“Once” não é um musical, mas tem na música o seu centro narrativo. Os personagens conversam, mas é quando cantam que realmente fomentam intimidade. As canções são introduzidas da forma mais orgânica possível. John Carney não nomeia seus personagens; eles estão por aí, no cotidiano das mais diversas cidades. O cineasta rodou o filme em pouquíssimos dias e o baixo orçamento é um de seus grandes trunfos. O uso constante de câmera na mão e a fotografia “pouco elaborada” conferem a crueza necessária para que o espectador sinta que está invadindo a vida de pessoas comuns.
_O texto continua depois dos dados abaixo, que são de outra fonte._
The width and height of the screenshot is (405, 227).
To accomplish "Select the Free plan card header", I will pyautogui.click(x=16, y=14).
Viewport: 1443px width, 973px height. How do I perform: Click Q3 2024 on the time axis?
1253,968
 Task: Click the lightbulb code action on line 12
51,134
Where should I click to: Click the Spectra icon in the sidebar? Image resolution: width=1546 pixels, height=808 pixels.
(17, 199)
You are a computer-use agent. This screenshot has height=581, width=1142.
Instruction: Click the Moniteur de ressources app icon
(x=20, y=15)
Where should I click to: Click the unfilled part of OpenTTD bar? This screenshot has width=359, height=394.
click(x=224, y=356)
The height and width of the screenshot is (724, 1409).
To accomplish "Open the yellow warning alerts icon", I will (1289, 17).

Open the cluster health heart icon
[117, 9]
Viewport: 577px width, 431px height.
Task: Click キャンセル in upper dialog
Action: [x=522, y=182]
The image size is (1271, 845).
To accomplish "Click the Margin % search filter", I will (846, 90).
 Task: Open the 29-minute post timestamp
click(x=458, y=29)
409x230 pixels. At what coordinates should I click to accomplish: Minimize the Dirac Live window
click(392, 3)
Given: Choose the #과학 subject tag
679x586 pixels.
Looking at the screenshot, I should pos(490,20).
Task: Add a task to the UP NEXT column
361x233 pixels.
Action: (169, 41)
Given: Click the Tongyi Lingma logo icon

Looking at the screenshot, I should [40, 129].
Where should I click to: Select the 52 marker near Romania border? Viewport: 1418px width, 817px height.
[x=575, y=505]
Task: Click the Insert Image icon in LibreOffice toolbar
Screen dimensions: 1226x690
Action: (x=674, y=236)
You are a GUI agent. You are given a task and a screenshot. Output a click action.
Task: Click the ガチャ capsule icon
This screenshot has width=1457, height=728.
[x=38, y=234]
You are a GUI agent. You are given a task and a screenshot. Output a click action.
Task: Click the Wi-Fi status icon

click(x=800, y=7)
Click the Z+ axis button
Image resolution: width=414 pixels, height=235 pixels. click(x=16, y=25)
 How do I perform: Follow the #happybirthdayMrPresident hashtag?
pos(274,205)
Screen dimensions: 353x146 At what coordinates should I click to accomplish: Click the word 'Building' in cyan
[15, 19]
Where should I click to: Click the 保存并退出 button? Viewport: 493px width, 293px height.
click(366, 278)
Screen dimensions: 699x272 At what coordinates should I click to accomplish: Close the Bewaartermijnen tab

Na parte da manhã, o homem, com seu violão estropiado, apresenta clássicos que são bem recebidos pelos transeuntes. À noite, quando a rua está vazia, ele toca músicas de autoria própria; composições que saem de sua alma machucada. A mulher fica impressionada com o seu talento e os dois estabelecem uma relação fascinante. Ela é tcheca, deixou o marido, com quem já se deu melhor, vende flores e vive com a mãe e sua filha. Ele ajuda o pai na sua loja de aspiradores de pó e ainda sofre pelo término do namoro – não à toa, guarda uma foto da moça em sua mesa de cabeceira. O homem acorda, segue uma rotina entediante e guarda suas emoções nas fitas mal gravadas e nas caixas com as composições. A mulher, diante dessa figura cética, enxerga o talento e a honestidade das palavras. Ela toca piano, porém não tem condições de comprar um, então, ocasionalmente, pede permissão ao dono de uma loja de instrumentos.
No primeiro dueto, fica nítido que estamos diante de um amor que vai além da compreensão humana. Em vez de flertes, eles cantam canções que expõem suas fragilidades, dores e desejos. Carney fecha o quadro, ressaltando a aproximação instantânea. Quando ela pergunta sobre sua namorada, ele, tímido, prefere cantarolar versos que vão direto ao ponto. Sem a música, esses personagens jamais se interessariam um pelo outro.
As pessoas falam muito em provas de amor e Carney, à sua maneira, as coloca em tela. O homem compartilha suas composições e pede uma opinião sincera; é uma declaração de afeto velada que nem todos vão entender ou valorizar. “Eu tinha veia romântica”. Aos poucos, a mulher recupera a essência do homem, que, ao mesmo tempo em que começa a lidar melhor com os fantasmas do passado, se apaixona pela pianista que compartilha dilemas similares e se mantém em sintonia com sua sensibilidade. Ele ensaia e compõe mais, pois tem mais a dizer. As canções deixaram de ser desabafos de uma alma acinzentada, mas uma maneira de remediar a dor e de se declarar.
O homem, a fim de eternizar os dias em que a música deixou de ser um meio de ganhar dinheiro na rua, decide alugar um estúdio para gravar tudo em alta qualidade. Carney não está interessado em dar esperanças ao espectador de que os dois vão ficar juntos e o disco é mais uma das demonstrações de afeto “pouco convencionais”. Eles podem estar em países distantes, todavia, sempre que escutarem aquelas canções, se lembrarão do outro por inteiro, dos bons momentos e do amor que nunca foi consumado. Não é um simples charme de Carney, o roteiro é firme nos empecilhos e na justificativa do porquê dos dois não poderem ficar juntos – a fria Dublin é diferente da calorosa Hollywood. No estúdio, somos presenteados com uma sequência espetacular, na qual a banda (os outros membros são escolhidos nas ruas) apresenta “When Your Mind’s Made Up” para o produtor. A princípio, ele os trata como uns quaisquer, no entanto, gradativamente, muda a expressão, percebendo a qualidade do conjunto.
Os últimos vinte minutos são um sopro de alegria e o desfecho é mais perfeito do que eu poderia prever. Glen Hansard e Markéta Irglová oferecem performances singelas e o fato de não serem atores profissionais é fundamental para o nível de autenticidade.
“Once” é um pequeno milagre da sétima arte.